Önce bir mayıs akşamında
gideni bulmak adına daldın dipsiz karanlığın mekânına... Ve sonra adını söylemeye cesaret edemediğin o isimden aşka sarılmış sözcükler fısıldandı kulağına ve bir haziran sabahıydı. Yalvarıp yakardım ... Gitme Züleyha dedim; adımların uçuruma gidiyor dedim d i n l e t e m e d i m ... Aşk kör bir ressam istediğin resmi çizemez dedim, yara alırsın sen aldırma yazılan şiirlere dedim, d i n l e t e m e d i m ... Hepsi heves dedim, geçer dedim, din-le-te-me-dim ... Şimdi sesini gizleyen yüzünü gizleyen halâ hamsın biraz daha yan diyen bir sevgilinin kimliği içindeki.
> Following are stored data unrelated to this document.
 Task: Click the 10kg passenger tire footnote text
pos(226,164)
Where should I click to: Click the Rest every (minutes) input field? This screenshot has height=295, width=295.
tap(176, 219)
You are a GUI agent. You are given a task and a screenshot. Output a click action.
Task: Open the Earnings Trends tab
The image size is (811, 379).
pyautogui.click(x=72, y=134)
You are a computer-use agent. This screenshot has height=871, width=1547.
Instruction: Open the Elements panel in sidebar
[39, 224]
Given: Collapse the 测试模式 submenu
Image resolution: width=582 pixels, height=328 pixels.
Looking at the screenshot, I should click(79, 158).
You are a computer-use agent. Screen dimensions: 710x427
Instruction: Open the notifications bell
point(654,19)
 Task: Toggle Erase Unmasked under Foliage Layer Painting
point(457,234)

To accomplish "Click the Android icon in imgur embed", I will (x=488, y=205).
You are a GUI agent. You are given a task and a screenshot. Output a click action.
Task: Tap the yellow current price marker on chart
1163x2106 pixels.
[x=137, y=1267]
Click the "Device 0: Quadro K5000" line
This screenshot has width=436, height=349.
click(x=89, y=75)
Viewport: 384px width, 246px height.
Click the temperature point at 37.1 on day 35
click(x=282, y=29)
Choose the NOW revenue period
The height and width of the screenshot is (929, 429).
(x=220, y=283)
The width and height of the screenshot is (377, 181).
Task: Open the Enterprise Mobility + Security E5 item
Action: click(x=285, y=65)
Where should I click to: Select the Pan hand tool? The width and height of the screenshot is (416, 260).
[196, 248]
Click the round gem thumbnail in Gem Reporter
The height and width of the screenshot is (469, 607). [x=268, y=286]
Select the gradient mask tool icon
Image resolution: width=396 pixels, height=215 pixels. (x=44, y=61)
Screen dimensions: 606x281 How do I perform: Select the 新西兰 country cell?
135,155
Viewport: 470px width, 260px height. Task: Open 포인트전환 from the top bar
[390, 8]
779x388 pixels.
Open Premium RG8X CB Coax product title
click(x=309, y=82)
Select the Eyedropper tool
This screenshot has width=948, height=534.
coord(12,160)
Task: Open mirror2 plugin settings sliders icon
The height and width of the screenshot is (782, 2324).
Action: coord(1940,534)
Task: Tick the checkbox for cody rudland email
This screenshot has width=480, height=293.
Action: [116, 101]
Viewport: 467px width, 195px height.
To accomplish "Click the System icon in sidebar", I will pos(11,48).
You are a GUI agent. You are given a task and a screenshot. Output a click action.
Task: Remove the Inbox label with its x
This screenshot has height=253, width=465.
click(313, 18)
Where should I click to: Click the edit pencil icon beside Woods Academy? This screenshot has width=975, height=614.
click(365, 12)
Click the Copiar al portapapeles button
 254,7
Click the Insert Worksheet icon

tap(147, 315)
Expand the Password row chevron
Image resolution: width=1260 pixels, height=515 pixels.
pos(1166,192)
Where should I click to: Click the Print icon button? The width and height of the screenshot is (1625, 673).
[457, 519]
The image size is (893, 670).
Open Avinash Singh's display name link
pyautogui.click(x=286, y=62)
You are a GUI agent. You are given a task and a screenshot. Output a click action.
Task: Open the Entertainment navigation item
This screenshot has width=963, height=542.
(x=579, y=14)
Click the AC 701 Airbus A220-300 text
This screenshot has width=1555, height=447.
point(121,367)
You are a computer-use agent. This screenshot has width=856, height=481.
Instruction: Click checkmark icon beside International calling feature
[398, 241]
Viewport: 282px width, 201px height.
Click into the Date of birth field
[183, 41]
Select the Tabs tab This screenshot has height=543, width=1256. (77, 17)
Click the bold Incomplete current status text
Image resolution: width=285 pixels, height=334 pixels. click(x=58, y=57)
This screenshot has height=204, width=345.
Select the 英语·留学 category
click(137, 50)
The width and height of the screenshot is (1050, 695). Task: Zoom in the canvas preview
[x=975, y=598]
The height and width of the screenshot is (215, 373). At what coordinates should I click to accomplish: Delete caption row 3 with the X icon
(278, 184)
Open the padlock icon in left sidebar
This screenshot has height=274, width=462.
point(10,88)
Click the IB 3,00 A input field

Sonra bir temmuz akşamıydı. Tamam bitsin dedim artık içini yollara dökme sevgini isteyen şimdi ağlatıyor seni dedim d i n l e t e m e d i m ... Sen yine gittin! Dönmek nedir bilmedin! Sızılara yükledin gülümseyişleri oysa umuda yaslanmış bir yürektin oysa sen bir başınalığın temsiliydin! Şimdi iki kişilik yalnız bir sestesin! Zifiri bir sevda bu! Haybeden bir düş! Bu yüzden yüreği yamalı gecelere gizlisin hangi bütünü seçsen yaması geliyor eline ve şimdi dinlemediğin kimliğin ismindesin... Gizlerin vuruluyor tan yerine savaş açmış zamanların eliyle onca anıyı nereye sığdıracaksın şimdi varıyorsa dilin susma Züleyha söyle .! Söyle kaçıncı matemden kalma renklerin hangi determinist sözcükleri söylüyor dilin ? Git Züleyha.! Git bir daha...! (Ne beni dinledin ne ağzını açıp tek söz söyledin!) |
Saygılar........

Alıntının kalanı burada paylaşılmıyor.